Dataset entries
• • • •
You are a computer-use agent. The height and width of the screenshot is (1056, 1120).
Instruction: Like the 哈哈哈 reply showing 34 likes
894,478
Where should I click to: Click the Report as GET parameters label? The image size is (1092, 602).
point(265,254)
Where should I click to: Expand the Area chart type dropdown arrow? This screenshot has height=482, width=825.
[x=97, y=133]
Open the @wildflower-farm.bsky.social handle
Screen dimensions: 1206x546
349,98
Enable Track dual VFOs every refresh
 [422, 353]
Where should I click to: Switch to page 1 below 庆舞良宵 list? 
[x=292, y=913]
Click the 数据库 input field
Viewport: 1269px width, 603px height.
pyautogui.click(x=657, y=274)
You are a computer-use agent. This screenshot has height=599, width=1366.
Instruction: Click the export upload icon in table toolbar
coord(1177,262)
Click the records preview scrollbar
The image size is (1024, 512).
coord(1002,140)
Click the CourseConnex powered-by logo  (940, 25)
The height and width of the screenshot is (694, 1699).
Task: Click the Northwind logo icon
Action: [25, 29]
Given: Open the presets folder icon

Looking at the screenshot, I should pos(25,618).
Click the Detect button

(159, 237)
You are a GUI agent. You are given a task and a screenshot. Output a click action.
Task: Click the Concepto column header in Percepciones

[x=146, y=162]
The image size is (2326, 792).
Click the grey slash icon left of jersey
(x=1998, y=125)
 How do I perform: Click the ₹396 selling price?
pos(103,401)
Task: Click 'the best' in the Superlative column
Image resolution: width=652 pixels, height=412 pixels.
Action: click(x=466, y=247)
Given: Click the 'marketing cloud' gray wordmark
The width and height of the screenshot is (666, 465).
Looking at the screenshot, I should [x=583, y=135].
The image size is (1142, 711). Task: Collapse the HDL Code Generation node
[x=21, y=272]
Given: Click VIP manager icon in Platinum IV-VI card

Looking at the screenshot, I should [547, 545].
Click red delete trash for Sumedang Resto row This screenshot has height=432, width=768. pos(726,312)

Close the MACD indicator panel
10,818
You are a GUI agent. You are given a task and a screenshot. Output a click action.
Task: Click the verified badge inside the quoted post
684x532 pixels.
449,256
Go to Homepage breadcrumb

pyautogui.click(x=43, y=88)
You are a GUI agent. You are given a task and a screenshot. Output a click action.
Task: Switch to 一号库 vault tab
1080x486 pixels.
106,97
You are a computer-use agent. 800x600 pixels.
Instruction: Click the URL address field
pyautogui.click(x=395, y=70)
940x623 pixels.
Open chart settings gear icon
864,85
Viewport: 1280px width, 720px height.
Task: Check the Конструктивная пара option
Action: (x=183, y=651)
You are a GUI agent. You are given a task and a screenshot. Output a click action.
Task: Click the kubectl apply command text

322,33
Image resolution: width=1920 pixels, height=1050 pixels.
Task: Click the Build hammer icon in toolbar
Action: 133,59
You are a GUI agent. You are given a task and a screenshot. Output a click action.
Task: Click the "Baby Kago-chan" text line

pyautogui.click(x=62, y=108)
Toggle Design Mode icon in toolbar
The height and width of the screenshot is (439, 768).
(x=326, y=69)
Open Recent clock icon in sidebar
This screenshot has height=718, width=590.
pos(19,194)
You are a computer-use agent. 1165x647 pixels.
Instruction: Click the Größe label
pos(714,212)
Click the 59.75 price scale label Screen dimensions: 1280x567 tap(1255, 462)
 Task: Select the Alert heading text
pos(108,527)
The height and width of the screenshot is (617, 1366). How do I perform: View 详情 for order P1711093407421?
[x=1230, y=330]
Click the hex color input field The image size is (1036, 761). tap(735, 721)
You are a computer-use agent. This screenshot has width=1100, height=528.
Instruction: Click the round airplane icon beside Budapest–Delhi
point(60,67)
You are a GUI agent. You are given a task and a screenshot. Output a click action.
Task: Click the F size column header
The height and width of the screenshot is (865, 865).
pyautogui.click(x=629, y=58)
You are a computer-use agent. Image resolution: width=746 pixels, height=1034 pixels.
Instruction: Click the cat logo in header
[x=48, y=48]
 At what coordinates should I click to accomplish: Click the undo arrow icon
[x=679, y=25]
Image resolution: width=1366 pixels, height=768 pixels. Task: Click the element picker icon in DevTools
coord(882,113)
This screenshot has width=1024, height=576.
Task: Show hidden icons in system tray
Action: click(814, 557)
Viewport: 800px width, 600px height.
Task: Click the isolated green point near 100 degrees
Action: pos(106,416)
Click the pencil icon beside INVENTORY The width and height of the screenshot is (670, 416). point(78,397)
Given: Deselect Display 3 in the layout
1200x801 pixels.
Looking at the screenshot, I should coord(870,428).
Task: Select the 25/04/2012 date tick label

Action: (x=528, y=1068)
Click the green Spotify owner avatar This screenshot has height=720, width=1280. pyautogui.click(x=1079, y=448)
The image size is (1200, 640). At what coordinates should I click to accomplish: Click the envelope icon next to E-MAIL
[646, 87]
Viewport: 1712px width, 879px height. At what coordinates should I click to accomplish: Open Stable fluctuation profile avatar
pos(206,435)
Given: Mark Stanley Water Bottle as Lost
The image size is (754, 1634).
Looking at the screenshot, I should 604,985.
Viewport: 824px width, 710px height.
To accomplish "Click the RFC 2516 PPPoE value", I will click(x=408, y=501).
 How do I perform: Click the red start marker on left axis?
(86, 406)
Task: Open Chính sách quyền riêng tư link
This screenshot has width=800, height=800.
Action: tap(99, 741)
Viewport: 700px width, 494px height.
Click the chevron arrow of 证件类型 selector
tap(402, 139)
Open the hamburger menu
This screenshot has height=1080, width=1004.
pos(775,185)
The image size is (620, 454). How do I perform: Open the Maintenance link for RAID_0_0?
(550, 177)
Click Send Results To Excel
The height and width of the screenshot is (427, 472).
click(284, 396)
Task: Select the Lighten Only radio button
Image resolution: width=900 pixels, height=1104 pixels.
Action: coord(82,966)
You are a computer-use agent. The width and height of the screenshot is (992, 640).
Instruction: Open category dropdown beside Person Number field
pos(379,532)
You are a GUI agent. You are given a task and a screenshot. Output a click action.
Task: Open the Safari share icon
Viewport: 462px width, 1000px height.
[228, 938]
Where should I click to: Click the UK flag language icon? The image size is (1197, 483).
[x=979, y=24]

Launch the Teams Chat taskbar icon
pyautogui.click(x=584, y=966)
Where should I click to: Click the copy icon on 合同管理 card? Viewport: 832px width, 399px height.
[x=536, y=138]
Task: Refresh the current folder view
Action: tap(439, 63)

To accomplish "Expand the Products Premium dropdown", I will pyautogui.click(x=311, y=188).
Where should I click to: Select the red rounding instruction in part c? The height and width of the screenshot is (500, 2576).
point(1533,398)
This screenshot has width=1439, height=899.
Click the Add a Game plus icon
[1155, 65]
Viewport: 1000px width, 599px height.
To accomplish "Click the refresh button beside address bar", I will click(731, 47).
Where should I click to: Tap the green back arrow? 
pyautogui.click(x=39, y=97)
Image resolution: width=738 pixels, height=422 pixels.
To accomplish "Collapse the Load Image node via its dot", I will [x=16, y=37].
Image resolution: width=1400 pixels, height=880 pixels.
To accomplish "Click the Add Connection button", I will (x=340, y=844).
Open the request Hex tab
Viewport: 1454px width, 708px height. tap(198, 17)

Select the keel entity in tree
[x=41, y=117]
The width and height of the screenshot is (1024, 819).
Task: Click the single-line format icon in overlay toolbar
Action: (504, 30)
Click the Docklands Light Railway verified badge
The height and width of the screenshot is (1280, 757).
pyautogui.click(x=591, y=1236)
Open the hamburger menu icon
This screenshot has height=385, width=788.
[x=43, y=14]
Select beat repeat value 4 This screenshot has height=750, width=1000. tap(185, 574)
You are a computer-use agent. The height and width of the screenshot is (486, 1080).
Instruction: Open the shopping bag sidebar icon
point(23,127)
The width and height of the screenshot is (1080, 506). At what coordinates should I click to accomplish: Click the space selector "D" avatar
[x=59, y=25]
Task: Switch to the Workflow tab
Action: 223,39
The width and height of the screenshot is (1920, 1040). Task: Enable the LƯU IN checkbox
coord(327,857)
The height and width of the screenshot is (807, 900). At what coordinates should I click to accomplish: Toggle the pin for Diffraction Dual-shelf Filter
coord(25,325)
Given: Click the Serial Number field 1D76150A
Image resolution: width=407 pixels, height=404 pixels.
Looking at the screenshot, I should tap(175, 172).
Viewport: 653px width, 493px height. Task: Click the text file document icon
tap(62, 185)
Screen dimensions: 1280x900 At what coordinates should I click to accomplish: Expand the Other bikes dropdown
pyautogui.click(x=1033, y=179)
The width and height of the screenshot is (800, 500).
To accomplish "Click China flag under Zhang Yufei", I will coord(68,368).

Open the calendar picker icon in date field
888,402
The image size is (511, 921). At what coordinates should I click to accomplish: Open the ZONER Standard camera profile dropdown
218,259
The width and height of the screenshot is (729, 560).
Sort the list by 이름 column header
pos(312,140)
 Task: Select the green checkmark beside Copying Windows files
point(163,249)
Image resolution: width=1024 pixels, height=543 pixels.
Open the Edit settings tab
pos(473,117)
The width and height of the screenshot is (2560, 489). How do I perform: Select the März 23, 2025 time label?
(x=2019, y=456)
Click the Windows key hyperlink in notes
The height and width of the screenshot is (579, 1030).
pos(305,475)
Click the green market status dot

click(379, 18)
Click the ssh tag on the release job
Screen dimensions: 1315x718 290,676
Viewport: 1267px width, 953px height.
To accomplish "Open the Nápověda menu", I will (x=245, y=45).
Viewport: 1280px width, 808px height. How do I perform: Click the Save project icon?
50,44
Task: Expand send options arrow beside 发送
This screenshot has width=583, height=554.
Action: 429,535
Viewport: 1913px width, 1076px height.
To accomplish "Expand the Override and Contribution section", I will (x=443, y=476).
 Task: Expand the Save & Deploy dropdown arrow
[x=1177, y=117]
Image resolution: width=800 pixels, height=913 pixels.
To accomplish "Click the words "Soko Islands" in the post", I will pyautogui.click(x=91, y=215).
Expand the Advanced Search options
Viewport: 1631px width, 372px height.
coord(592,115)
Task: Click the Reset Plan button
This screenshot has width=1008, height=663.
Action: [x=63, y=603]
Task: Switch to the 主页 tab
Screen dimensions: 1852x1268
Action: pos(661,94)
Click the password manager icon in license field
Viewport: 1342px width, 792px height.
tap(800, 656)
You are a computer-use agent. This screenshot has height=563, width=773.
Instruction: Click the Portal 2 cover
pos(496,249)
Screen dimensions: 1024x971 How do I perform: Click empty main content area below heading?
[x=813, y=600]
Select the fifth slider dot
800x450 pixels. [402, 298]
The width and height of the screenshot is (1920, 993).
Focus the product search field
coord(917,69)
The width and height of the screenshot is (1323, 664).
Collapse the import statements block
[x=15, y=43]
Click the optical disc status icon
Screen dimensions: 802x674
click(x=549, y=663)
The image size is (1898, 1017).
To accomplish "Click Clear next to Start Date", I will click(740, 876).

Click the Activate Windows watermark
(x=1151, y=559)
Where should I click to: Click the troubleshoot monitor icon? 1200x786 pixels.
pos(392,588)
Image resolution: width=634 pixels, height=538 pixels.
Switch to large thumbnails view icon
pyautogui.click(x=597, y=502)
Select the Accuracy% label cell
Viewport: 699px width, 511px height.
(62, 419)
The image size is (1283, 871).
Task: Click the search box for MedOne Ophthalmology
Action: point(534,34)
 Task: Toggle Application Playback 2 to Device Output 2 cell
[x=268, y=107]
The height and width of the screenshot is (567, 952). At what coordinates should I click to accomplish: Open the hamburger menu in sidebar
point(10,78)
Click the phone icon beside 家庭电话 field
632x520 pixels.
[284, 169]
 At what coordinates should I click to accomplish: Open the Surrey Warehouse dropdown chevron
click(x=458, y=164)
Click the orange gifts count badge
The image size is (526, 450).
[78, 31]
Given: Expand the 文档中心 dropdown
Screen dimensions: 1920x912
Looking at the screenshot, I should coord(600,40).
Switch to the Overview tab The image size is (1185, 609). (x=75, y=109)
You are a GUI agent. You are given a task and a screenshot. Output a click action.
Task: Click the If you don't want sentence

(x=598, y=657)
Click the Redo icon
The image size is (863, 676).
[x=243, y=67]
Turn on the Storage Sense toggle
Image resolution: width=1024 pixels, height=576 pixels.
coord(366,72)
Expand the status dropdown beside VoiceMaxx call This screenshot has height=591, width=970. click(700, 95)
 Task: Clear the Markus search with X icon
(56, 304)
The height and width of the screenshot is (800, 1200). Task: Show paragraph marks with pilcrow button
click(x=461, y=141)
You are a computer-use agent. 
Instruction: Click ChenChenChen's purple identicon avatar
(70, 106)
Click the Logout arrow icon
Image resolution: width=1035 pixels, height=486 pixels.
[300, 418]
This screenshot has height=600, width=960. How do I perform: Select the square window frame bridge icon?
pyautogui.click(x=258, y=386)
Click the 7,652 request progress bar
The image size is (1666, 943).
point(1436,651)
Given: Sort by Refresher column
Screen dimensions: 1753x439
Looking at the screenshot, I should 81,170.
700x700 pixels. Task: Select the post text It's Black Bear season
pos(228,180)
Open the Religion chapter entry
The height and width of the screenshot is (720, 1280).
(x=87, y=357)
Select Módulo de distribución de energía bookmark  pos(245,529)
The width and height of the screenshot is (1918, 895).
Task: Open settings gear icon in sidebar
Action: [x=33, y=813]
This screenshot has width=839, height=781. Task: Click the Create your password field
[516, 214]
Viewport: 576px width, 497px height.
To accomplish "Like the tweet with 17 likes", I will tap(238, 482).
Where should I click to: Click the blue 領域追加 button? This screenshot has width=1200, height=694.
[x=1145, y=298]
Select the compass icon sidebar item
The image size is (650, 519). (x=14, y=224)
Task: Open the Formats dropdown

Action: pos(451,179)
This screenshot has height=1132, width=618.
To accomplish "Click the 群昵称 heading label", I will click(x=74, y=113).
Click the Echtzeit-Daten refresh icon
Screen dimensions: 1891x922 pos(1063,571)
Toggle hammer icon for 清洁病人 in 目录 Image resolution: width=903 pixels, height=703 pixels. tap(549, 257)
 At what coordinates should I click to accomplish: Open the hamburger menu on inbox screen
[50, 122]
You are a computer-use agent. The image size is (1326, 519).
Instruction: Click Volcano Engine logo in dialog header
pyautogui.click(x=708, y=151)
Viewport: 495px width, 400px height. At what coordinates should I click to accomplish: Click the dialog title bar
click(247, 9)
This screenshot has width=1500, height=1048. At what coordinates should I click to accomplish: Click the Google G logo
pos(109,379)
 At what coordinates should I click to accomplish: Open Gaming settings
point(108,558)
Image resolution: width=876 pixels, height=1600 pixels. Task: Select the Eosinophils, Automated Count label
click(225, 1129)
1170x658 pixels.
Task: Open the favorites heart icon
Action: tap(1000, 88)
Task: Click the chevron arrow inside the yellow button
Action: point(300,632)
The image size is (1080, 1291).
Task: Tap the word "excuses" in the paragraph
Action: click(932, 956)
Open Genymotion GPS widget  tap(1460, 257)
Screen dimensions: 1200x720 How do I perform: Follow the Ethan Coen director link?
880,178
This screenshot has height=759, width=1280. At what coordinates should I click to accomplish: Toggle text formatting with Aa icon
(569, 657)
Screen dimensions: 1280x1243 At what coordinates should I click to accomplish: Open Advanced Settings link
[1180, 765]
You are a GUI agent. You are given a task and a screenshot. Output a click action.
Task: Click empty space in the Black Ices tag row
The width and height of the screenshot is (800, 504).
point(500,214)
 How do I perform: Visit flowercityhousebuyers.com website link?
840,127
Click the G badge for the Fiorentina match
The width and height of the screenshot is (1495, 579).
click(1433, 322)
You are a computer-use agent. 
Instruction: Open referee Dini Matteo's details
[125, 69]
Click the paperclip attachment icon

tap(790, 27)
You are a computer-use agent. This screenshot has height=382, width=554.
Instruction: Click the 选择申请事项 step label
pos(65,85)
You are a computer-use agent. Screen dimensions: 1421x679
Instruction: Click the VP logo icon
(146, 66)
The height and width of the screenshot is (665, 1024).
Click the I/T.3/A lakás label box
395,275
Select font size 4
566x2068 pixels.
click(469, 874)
• • • •
Exercise details >>
What is needed is an exact repetition of the lines from the first line of the records through the line containing "The image size is (2326, 792).", both ends included, and nothing more.

Exercise solution >>
You are a computer-use agent. The height and width of the screenshot is (1056, 1120).
Instruction: Like the 哈哈哈 reply showing 34 likes
894,478
Where should I click to: Click the Report as GET parameters label? The image size is (1092, 602).
point(265,254)
Where should I click to: Expand the Area chart type dropdown arrow? This screenshot has height=482, width=825.
[x=97, y=133]
Open the @wildflower-farm.bsky.social handle
Screen dimensions: 1206x546
349,98
Enable Track dual VFOs every refresh
 [422, 353]
Where should I click to: Switch to page 1 below 庆舞良宵 list? 
[x=292, y=913]
Click the 数据库 input field
Viewport: 1269px width, 603px height.
pyautogui.click(x=657, y=274)
You are a computer-use agent. This screenshot has height=599, width=1366.
Instruction: Click the export upload icon in table toolbar
coord(1177,262)
Click the records preview scrollbar
The image size is (1024, 512).
coord(1002,140)
Click the CourseConnex powered-by logo  (940, 25)
The height and width of the screenshot is (694, 1699).
Task: Click the Northwind logo icon
Action: [25, 29]
Given: Open the presets folder icon

Looking at the screenshot, I should pos(25,618).
Click the Detect button

(159, 237)
You are a GUI agent. You are given a task and a screenshot. Output a click action.
Task: Click the Concepto column header in Percepciones

[x=146, y=162]
The image size is (2326, 792).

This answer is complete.